_How to complete this task_:
Going through the listing below, tally the lines that contain the word "header" and give only that figure.

_Material for this task_:

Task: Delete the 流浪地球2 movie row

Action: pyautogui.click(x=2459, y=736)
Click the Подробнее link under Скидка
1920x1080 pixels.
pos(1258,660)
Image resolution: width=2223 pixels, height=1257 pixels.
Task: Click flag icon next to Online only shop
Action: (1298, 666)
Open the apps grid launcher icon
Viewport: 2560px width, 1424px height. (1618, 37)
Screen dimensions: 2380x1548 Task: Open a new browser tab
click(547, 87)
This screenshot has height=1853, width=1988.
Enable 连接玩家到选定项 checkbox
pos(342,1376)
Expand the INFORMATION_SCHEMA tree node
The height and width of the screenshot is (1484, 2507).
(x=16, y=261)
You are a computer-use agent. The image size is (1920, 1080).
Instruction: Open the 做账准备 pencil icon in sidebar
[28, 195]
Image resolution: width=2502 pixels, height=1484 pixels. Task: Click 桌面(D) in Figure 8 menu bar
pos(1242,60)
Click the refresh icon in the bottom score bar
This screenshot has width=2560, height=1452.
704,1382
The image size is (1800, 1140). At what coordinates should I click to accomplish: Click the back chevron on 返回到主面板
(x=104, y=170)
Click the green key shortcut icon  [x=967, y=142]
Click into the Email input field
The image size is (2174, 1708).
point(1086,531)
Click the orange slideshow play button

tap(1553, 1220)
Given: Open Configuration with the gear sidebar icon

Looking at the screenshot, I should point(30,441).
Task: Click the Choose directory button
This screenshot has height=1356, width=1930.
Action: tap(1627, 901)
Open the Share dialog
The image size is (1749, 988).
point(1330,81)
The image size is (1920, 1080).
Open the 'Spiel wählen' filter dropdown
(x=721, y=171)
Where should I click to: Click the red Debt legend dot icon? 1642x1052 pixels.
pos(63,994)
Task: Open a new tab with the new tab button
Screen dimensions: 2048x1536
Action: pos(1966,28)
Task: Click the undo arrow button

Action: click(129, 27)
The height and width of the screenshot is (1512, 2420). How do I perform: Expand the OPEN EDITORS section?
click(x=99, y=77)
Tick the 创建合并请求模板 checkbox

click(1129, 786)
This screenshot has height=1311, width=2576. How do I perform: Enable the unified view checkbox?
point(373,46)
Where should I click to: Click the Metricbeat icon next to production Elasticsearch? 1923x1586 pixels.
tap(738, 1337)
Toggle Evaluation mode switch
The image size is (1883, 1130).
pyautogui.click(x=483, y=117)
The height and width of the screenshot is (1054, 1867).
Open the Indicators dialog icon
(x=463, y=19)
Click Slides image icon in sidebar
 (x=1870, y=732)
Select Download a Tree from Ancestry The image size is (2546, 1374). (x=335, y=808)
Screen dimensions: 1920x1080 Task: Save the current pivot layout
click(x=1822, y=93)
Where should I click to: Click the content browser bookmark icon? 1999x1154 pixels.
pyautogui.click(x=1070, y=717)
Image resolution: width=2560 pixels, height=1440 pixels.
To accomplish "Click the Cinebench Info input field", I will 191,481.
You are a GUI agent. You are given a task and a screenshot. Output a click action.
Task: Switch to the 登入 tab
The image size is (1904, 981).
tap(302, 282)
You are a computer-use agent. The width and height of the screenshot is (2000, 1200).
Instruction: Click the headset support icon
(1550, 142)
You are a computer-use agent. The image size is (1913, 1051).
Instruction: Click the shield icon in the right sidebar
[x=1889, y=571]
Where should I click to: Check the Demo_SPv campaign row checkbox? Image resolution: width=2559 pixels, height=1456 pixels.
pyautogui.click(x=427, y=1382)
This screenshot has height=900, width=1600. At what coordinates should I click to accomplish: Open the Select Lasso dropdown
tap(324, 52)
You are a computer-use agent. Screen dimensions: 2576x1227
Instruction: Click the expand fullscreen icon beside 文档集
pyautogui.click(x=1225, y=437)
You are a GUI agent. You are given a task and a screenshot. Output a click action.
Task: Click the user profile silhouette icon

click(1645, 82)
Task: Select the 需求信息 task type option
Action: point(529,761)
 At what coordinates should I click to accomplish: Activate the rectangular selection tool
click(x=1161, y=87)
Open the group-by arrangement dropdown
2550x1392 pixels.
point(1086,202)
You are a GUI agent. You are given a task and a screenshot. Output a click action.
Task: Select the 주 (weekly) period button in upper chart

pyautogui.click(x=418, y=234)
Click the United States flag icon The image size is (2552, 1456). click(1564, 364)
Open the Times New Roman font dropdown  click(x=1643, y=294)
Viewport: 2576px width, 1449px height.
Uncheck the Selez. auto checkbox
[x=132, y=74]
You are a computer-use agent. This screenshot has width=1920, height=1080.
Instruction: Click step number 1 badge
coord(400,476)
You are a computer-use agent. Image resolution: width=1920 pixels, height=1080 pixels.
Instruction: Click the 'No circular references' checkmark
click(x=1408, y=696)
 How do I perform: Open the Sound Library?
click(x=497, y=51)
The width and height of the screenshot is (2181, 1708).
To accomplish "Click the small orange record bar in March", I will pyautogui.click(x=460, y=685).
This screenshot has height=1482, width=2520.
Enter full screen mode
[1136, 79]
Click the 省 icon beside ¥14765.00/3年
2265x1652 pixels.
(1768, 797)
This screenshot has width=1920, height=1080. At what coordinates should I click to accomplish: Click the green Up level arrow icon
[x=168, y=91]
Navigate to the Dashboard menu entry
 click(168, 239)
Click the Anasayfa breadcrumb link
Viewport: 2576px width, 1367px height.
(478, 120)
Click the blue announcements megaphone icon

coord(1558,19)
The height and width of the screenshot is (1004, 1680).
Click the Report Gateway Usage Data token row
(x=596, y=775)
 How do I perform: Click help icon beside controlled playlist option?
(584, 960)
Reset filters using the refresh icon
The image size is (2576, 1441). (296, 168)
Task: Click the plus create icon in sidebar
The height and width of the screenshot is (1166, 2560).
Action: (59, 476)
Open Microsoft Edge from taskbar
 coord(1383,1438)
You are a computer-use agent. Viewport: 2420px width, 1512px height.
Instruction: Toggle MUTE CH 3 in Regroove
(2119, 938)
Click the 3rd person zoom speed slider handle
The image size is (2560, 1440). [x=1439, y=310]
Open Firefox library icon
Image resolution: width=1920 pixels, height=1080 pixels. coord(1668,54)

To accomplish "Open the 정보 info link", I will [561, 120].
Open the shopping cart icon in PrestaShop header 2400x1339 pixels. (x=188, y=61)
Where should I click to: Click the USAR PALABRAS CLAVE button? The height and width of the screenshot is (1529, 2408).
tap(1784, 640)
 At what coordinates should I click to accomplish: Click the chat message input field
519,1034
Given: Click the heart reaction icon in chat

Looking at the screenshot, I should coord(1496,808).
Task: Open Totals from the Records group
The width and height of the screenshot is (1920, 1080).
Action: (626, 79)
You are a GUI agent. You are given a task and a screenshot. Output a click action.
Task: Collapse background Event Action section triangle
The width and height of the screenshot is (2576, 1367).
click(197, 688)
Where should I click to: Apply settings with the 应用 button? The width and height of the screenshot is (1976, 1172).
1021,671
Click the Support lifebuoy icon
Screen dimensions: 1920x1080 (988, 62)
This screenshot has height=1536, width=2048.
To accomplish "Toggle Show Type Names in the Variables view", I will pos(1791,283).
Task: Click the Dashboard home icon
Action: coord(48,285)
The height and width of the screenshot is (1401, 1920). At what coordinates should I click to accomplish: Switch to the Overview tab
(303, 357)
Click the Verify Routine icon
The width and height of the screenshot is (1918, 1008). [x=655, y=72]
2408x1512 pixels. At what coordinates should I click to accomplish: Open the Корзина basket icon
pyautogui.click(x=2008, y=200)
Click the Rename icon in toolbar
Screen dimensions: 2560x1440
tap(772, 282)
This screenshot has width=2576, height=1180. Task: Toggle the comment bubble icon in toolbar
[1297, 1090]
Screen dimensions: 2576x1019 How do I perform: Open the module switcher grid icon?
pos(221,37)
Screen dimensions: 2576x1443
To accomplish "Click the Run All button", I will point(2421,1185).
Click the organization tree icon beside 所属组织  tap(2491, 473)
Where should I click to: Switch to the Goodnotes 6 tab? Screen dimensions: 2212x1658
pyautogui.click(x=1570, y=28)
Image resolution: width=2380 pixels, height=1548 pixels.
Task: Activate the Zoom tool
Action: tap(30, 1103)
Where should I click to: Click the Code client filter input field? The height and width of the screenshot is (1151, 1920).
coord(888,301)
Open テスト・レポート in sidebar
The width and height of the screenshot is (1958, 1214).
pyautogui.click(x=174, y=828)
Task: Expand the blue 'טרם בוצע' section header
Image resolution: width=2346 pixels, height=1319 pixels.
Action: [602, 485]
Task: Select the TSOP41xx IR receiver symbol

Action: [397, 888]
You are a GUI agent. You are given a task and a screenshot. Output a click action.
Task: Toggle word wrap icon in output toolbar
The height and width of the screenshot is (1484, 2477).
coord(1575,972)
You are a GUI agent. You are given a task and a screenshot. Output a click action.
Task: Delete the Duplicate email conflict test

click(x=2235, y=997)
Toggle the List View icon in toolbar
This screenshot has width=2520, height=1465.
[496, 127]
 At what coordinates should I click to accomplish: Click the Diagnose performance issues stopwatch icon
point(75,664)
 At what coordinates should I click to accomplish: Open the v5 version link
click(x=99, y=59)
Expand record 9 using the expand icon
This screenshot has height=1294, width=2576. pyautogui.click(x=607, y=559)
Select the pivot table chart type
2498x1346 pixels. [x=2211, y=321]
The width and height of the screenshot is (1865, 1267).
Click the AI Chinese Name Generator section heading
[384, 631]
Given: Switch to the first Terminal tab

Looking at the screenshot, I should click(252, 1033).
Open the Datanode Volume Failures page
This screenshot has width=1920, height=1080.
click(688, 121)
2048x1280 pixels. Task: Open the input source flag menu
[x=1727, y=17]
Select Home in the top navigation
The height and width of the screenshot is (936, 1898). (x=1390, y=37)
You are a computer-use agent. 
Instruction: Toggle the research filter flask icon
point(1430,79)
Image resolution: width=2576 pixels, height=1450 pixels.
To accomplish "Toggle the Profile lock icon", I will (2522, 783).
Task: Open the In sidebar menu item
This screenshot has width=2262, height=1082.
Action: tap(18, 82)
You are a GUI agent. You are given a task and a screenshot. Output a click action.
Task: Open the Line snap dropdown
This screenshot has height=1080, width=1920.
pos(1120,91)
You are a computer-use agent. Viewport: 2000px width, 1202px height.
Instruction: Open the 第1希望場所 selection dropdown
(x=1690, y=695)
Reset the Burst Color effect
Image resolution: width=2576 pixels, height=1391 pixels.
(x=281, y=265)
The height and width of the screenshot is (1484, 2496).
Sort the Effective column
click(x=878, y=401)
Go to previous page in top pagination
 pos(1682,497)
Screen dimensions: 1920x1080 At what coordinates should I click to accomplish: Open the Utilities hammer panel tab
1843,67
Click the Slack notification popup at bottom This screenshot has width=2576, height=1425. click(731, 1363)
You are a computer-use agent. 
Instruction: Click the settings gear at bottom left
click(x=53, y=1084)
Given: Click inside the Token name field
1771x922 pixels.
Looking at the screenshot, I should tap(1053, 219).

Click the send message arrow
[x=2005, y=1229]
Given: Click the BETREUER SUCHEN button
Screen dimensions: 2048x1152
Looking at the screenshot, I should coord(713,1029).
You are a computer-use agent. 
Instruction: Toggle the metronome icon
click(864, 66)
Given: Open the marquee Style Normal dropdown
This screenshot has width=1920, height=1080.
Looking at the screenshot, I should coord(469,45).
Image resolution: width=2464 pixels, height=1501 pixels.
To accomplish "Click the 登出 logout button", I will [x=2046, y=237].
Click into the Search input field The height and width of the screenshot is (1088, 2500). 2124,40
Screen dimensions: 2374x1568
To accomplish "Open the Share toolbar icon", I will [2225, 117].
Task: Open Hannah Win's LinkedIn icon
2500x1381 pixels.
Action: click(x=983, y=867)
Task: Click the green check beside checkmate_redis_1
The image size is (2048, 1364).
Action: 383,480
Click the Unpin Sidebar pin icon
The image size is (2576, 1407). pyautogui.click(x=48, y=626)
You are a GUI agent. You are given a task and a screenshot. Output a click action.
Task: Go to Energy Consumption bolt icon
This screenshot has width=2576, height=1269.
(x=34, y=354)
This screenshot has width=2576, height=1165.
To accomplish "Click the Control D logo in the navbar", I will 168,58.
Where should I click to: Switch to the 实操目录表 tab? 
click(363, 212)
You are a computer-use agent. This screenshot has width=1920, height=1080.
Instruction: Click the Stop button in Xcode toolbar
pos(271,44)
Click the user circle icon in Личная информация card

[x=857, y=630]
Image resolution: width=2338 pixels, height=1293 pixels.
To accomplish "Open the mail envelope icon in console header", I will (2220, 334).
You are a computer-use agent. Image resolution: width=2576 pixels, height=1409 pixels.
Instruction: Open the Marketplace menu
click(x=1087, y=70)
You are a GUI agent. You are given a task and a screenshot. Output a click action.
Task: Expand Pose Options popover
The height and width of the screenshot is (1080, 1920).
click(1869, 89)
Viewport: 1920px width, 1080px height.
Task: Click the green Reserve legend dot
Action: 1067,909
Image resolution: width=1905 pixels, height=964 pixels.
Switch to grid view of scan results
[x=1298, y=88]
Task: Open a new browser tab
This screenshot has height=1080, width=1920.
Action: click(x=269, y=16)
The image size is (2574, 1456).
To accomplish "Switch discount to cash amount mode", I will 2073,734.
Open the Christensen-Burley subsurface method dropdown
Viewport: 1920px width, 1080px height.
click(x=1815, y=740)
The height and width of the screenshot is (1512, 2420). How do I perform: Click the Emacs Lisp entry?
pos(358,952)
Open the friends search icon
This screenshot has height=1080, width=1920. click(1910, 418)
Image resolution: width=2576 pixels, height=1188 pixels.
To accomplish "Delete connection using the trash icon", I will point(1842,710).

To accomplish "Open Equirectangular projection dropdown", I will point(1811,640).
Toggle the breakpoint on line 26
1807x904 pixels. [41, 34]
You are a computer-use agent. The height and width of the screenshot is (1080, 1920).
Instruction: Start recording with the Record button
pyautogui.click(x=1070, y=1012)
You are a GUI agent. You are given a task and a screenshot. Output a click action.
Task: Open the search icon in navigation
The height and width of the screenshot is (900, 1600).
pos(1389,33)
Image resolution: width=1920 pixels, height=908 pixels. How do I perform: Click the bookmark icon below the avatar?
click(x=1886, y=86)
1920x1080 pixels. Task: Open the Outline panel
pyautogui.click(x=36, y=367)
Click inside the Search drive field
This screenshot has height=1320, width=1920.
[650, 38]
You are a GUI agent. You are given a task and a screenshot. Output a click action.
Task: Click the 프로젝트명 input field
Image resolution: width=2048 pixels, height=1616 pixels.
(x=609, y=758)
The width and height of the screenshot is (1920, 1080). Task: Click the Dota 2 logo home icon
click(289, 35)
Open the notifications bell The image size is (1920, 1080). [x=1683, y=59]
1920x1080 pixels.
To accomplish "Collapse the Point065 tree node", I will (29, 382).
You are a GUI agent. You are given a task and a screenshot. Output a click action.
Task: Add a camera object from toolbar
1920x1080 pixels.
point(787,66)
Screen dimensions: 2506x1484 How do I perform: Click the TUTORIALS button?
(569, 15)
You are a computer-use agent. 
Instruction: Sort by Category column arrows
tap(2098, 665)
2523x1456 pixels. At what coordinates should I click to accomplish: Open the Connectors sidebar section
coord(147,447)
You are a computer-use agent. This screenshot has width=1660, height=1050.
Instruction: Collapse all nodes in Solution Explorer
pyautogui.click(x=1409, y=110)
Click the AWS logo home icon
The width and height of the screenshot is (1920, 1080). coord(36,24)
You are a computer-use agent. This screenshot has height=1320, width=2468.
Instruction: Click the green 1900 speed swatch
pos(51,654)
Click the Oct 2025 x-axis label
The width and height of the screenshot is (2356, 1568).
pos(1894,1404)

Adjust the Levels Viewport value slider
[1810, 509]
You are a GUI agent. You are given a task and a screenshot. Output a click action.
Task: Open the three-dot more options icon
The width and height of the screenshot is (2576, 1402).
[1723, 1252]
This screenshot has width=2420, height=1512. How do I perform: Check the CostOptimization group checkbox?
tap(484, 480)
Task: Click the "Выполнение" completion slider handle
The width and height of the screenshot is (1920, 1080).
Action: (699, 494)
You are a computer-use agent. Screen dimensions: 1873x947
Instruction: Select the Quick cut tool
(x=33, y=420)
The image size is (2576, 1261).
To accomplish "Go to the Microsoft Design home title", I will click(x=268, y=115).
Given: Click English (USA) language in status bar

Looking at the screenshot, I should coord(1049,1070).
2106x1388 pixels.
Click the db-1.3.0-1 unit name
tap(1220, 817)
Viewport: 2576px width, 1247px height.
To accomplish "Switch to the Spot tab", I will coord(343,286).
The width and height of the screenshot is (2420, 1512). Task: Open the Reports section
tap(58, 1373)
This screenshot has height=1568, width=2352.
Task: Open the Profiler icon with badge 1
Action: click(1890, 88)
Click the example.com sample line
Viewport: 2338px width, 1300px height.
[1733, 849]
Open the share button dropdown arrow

_Reply to the task_:
3